Over two years ago I wrote about a lawsuit filed by a Connecticut-based solar farm developer with a summer home in Martha's Vineyard seeking to enjoin the Vineyard Wind project off the Massachusetts coast. This particular NIMBY (one of no fewer than three NIMBY petitioners challenging the Vineyard Wind project in separate federal lawsuits) alleged the Federal Government had violated the National Environmental Policy Act, the Clean Water Act, the Outer Continental Shelf Leasing Act and the Marine Mammal Protection Act in permitting the Vineyard Wind project.
Federal District Court Judge Indira Talwani dispensed with this NIMBY challenge as she has dispensed with others. And, fortunately, the construction of the Vineyard Wind project continues. Now this particular NIMBY has asked the First Circuit Court of Appeals to revive his lawsuit. His appeal is focused on the effect of the Vineyard Wind project on right whales, ignoring the effect of our warming oceans on these critically endangered species.
There is no chance that the First Circuit Court of Appeals will see things the NIMBY's way. It is one of the last bastions of enthusiastic adherence to the doctrine of Chevron deference to Federal agencies that has guided our Federal courts for forty years.
Unfortunately opponents of wind-generated energy may be losing battles but winning the war. Just last week Orsted scrapped two projects off the coast of southern New Jersey and last year the Commonwealth Wind and Mayflower Wind projects off the coast of Massachusetts were put on ice. Are there other headwinds other than litigation facing the wind energy industry? Sure. But the time and money it takes to permit these projects in the United States and then to defend them in court certainly doesn't help.
And, as if all of that isn't daunting enough, the United States Supreme Court is almost certain to drive a stake through the heart of the Chevron deference doctrine in its current term and that will make it harder to dispense with NIMBY challenges to renewable energy projects.
Here's the thing. Either we believe what the scientists are telling us about the effect Greenhouse Gases are having on our planet or we don't. Believing them has caused the Federal Government to authorize billions of dollars in spending to expedite a transition to renewable energy, including energy generated by wind. Now we're learning the hard way that even that once in a lifetime stimulus may not be enough to expedite our renewable energy transition.
In the face of our climate emergency, and the other challenges faced by those leading our transition to renewable energy, it makes no sense to allow the additional drag on renewable energy projects caused by NIMBY lawsuits like this one. I hope I'm wrong, but I think only the United States Senate and House of Representatives can fix this. That's unlikely to happen in an election year but it can't wait much longer.
A part-time Martha's Vineyard resident urged the First Circuit on Monday to undo an incidental harassment authorization for the Vineyard Wind 1 project, characterizing a lower judge's deference to federal officials' conclusion that only a "small number" of endangered North Atlantic right whales would be affected as "Chevron deference on steroids."
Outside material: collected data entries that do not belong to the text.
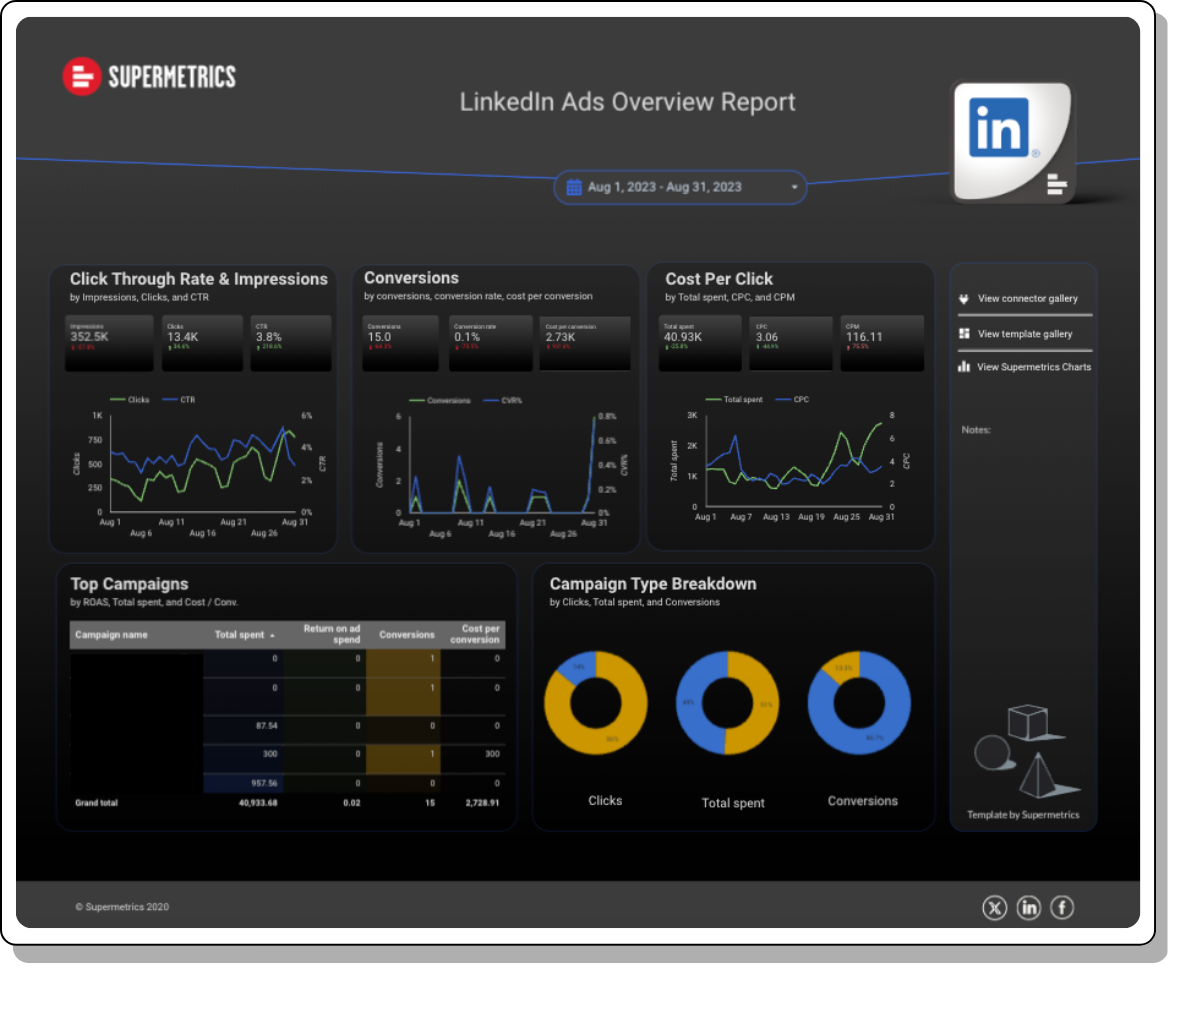Click the connector gallery plug icon
Image resolution: width=1194 pixels, height=1020 pixels.
click(964, 299)
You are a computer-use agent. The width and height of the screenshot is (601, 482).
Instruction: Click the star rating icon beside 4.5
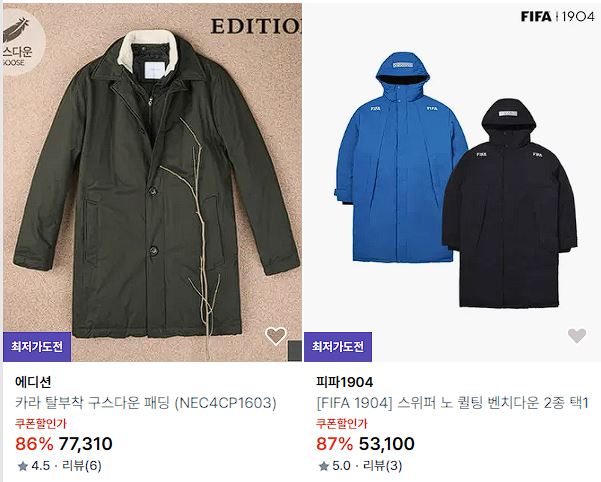(23, 466)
According to Thomas Melone, president of Connecticut-based Allco Renewable Energy Ltd., the National Marine Fisheries Service anticipated the Level B harassment of up to 20 right whales — about 5% of the population — and simply concluded that qualified as an allowable "take" of "small numbers" of animals under the Marine Mammal Protection Act, since less than a third of the population would be impacted.